STCS: Spatial-Temporal Collaborative Sampling in Flow-Aware Software Defined Networks

General traffic analysis based on deep packet inspection (DPI) techniques at switches cannot grasp the detailed knowledge of network applications going into internal switches, and the statistics-based reports of switches lack flow-level recognition of the traffic. Besides, DPI is generally expensive and has limited performance. Therefore, network-wise accurate flow-awareness by packet sampling is highly desirable for fine-grained quality of service guarantee, internal network management, traffic engineering, security analysis, and so on. In this paper, we propose a Spatial-Temporal Collaborative Sampling (STCS) framework in the flow-aware software-defined networks (SDNs).
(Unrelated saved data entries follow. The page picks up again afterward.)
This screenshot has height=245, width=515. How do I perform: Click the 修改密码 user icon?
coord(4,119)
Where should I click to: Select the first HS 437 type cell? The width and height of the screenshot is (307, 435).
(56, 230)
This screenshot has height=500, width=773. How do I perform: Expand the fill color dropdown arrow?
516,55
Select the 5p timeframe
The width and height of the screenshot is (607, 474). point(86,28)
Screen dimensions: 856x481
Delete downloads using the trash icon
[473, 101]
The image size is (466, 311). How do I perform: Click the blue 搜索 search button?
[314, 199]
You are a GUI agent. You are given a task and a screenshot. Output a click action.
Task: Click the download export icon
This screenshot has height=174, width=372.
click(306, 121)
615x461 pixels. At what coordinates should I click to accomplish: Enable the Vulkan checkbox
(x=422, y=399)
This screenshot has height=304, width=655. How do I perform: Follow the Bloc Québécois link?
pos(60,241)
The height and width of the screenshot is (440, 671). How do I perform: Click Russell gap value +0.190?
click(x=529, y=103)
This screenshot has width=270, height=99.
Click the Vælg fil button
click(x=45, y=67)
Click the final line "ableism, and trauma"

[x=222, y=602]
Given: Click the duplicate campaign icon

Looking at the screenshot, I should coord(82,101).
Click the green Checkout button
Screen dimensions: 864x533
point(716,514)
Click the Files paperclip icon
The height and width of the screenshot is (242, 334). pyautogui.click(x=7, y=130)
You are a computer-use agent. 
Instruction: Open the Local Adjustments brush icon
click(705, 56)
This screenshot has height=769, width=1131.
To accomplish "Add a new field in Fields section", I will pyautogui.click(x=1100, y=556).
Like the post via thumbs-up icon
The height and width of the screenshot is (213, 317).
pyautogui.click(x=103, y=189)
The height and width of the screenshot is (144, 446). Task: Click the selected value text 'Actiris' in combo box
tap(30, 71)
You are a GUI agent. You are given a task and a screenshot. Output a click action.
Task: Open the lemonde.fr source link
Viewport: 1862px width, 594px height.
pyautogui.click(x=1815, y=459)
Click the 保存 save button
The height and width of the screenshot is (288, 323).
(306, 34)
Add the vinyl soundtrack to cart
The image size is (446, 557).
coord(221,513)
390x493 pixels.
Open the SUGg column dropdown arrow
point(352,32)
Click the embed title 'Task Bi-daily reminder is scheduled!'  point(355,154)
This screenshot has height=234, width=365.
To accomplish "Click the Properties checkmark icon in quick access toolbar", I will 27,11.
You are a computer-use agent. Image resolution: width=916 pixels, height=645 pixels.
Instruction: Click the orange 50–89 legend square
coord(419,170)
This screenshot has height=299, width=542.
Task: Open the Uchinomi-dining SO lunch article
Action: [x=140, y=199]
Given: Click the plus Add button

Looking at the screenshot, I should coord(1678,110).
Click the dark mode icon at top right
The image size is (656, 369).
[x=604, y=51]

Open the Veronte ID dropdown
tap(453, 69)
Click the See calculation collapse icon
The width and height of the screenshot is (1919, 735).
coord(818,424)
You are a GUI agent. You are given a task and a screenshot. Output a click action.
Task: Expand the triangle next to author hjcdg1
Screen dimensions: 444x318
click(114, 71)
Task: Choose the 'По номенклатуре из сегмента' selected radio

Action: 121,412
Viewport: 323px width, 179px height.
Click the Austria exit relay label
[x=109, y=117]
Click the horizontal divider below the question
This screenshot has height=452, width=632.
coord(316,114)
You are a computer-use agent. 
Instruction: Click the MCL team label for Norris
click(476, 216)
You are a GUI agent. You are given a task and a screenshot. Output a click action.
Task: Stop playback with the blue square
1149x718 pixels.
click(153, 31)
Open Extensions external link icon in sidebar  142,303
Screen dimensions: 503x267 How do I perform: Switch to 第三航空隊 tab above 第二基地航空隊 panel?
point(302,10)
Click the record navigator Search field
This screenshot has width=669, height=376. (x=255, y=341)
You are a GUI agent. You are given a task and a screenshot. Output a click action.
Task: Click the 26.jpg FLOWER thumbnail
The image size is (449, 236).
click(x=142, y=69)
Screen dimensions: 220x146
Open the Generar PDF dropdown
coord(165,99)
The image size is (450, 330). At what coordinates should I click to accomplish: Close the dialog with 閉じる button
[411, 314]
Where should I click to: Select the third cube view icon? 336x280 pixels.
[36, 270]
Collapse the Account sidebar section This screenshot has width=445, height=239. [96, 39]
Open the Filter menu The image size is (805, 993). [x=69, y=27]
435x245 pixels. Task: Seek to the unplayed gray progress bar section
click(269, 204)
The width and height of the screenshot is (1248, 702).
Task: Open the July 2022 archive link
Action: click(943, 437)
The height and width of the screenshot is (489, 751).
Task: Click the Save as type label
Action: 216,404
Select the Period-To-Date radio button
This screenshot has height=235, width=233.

Particularly, considering the spatial-temporal factors and limits of network resources, the formulated STCS problem aims to maximize the network-wise sampling accuracy of flows including mice flows and elephant flows by characterizing both of the comprehensive influences of switches and the effects on sampling accuracy imposed by the collaborative strategy among switches in the spatial-temporal dimension. We propose a suboptimal approach to address the complex STCS problem in two steps: 1) Top- $K$ switch selection based on the iterative comprehensive influence, and 2) sampling time slot allocation based on the local value maximization. Trace-driven evaluation results demonstrate the effectiveness of the proposed framework on improving the sampling accuracy and reducing redundant packets.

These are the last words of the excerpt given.